_SUPPLIED MATERIAL:_
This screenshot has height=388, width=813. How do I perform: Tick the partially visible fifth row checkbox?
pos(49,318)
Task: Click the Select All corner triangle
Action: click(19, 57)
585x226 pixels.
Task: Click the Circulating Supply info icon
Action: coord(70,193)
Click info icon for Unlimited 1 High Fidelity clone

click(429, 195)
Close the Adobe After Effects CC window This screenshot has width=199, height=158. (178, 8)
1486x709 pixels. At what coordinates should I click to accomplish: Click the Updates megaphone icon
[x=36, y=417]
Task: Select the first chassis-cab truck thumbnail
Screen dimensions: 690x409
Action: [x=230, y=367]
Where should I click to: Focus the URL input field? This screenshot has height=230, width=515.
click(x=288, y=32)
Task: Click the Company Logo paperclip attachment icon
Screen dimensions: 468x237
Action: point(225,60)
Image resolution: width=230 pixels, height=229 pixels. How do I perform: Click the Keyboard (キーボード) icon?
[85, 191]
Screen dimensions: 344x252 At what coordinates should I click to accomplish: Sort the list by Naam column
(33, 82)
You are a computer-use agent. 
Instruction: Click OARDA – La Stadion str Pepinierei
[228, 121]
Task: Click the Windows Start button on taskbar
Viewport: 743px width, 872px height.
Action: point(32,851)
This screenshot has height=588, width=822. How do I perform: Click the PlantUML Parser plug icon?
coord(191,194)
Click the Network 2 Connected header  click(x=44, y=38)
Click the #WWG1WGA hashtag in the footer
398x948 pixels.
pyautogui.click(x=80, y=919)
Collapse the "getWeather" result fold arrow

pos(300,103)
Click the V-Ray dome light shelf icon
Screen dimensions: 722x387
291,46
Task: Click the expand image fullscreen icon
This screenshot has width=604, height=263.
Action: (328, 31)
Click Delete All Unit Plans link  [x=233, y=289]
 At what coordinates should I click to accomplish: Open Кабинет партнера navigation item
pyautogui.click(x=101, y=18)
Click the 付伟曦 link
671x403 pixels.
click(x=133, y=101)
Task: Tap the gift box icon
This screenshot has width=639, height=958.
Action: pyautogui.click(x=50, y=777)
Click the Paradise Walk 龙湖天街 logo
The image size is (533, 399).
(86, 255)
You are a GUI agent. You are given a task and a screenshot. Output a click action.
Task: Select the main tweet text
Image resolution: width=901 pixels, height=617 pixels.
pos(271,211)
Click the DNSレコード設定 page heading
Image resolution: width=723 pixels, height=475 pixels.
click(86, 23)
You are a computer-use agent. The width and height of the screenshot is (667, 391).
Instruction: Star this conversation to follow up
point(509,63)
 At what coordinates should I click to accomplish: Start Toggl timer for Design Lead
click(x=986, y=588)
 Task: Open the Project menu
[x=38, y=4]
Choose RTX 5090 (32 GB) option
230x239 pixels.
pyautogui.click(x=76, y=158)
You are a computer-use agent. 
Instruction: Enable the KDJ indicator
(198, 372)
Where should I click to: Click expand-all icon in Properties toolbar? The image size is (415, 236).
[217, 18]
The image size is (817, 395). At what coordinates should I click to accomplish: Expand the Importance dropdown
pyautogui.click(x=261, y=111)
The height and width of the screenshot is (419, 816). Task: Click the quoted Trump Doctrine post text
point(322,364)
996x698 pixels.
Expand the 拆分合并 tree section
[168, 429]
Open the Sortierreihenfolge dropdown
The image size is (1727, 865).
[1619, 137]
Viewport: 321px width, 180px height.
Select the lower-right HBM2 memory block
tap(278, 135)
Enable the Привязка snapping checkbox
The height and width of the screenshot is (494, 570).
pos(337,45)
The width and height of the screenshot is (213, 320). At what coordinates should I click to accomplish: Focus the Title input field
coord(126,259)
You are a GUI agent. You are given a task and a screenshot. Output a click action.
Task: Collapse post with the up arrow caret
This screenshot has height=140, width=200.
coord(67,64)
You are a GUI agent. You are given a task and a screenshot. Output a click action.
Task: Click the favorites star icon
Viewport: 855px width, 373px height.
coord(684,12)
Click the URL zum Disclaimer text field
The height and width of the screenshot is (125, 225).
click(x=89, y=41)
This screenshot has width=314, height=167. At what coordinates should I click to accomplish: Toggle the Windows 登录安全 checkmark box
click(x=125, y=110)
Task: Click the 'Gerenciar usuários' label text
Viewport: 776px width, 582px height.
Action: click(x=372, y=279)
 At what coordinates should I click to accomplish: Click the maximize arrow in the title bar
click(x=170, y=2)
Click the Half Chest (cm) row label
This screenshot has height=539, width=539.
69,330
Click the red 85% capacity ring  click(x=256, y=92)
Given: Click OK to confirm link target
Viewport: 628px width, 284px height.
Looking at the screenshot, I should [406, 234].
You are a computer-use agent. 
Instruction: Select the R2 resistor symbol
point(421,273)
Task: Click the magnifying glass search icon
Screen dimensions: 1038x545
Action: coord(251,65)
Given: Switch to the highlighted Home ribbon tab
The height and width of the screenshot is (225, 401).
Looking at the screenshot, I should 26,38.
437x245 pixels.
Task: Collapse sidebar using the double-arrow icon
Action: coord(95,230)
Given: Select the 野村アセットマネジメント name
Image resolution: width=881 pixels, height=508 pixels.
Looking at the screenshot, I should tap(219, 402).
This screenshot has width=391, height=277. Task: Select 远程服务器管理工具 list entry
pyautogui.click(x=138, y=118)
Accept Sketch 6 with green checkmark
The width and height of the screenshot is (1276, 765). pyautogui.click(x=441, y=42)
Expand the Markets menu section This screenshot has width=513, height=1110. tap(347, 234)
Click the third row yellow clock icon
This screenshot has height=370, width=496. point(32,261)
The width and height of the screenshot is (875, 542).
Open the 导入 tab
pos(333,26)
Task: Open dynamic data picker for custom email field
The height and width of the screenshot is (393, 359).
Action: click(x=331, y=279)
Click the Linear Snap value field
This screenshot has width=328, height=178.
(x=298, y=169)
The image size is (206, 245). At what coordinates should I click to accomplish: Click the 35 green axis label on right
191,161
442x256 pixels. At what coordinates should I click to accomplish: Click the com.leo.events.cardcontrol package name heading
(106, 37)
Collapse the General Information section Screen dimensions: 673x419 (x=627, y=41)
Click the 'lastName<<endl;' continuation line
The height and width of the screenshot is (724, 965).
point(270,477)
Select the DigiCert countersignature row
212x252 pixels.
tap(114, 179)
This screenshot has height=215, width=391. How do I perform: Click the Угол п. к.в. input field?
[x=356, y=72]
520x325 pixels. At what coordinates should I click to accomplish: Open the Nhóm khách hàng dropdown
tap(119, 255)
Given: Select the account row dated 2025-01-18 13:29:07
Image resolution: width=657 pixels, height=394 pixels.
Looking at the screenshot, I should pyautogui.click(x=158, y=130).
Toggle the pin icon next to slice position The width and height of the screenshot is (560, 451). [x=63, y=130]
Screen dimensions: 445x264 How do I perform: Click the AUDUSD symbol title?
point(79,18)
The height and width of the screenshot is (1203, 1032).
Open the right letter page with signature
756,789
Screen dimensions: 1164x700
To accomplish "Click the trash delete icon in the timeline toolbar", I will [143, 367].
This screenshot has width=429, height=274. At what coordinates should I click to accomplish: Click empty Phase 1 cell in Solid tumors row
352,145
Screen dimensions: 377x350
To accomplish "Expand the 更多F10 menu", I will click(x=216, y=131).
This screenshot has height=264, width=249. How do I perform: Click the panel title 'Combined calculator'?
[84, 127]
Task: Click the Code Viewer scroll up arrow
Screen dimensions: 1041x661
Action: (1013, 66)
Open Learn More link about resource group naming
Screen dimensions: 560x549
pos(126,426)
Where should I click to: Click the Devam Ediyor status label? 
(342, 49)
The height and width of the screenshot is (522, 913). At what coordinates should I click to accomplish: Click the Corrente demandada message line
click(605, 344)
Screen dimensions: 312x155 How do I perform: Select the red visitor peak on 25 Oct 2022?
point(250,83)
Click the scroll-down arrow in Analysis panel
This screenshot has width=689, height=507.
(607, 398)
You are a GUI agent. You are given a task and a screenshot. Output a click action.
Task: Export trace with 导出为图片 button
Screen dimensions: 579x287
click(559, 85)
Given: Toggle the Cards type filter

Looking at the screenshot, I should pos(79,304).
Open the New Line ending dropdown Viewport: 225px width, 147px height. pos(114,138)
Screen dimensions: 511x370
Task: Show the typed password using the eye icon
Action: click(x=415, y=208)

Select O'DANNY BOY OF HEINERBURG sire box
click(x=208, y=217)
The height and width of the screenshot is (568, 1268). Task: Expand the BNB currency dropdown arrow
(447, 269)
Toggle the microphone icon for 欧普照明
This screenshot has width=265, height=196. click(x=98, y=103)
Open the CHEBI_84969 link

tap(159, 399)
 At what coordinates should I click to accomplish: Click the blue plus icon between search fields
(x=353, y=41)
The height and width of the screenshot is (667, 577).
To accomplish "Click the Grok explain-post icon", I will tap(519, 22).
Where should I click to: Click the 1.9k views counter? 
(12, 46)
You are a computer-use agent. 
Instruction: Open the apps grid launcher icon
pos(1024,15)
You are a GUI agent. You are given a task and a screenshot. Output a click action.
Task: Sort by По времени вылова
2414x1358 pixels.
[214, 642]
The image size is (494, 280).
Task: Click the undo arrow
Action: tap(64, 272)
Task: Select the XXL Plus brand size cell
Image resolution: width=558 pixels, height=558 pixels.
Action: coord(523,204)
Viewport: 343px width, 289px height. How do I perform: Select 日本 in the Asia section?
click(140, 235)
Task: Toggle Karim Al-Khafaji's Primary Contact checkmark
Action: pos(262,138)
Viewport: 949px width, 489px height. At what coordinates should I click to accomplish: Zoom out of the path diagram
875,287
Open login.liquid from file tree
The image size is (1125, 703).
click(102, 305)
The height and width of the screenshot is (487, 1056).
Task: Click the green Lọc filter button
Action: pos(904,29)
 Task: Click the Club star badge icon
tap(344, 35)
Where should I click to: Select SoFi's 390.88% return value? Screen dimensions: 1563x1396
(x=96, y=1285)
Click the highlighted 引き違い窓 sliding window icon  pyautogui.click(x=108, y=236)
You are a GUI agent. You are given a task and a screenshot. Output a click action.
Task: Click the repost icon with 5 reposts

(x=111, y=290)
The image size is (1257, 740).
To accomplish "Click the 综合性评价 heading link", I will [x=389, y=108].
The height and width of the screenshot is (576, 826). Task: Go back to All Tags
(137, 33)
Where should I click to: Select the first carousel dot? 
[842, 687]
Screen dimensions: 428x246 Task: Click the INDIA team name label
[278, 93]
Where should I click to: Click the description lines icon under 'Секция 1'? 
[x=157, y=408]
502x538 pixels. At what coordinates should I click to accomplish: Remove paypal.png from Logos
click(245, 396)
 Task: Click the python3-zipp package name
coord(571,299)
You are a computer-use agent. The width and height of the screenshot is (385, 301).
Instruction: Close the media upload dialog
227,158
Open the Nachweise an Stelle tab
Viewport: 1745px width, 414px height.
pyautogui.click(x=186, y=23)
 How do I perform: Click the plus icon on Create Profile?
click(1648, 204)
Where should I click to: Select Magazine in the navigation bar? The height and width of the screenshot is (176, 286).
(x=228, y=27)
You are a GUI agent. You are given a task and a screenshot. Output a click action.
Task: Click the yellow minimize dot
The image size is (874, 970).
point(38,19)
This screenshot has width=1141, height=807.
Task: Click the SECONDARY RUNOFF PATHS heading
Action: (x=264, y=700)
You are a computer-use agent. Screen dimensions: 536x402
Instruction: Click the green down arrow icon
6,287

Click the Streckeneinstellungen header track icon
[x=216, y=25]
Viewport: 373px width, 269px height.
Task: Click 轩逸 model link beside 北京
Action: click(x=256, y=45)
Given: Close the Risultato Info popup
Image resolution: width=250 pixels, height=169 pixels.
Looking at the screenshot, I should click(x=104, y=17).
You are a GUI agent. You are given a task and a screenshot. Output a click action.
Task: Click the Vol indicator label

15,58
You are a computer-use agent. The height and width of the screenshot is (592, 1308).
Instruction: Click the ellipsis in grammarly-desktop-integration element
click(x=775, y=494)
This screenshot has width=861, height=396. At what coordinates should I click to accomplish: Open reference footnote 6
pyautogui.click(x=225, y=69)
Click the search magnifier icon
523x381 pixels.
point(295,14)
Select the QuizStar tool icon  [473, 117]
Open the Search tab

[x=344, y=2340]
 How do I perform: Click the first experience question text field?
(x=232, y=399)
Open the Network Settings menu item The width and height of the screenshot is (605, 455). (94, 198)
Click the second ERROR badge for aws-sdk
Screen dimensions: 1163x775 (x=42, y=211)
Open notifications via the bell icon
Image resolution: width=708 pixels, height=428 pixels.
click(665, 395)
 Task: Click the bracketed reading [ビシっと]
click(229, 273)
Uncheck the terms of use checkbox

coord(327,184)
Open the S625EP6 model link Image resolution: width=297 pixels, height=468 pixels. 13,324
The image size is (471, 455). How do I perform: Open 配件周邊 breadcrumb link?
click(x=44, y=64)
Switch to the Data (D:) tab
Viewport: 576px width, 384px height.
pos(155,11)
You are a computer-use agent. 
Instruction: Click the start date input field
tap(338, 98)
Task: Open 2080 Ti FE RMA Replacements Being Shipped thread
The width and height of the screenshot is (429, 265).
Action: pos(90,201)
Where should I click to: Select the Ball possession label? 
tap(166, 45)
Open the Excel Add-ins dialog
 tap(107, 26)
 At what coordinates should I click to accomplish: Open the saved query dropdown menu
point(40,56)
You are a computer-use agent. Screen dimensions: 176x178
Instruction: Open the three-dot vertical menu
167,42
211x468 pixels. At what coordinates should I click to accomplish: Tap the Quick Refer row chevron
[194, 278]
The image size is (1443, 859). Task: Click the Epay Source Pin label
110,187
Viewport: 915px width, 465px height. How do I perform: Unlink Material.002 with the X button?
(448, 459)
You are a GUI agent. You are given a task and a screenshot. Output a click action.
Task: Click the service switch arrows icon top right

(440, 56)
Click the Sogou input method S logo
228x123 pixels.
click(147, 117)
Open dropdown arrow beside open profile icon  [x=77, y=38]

_INSTRUCTIONS TO FOLLOW:_
From the records above, give again exactly the lines running from the line with "Click the second ERROR badge for aws-sdk" to the line with "Open the S625EP6", inclusive.

_YOUR SOLUTION:_
Click the second ERROR badge for aws-sdk
Screen dimensions: 1163x775 (x=42, y=211)
Open notifications via the bell icon
Image resolution: width=708 pixels, height=428 pixels.
click(665, 395)
 Task: Click the bracketed reading [ビシっと]
click(229, 273)
Uncheck the terms of use checkbox

coord(327,184)
Open the S625EP6 model link Image resolution: width=297 pixels, height=468 pixels. 13,324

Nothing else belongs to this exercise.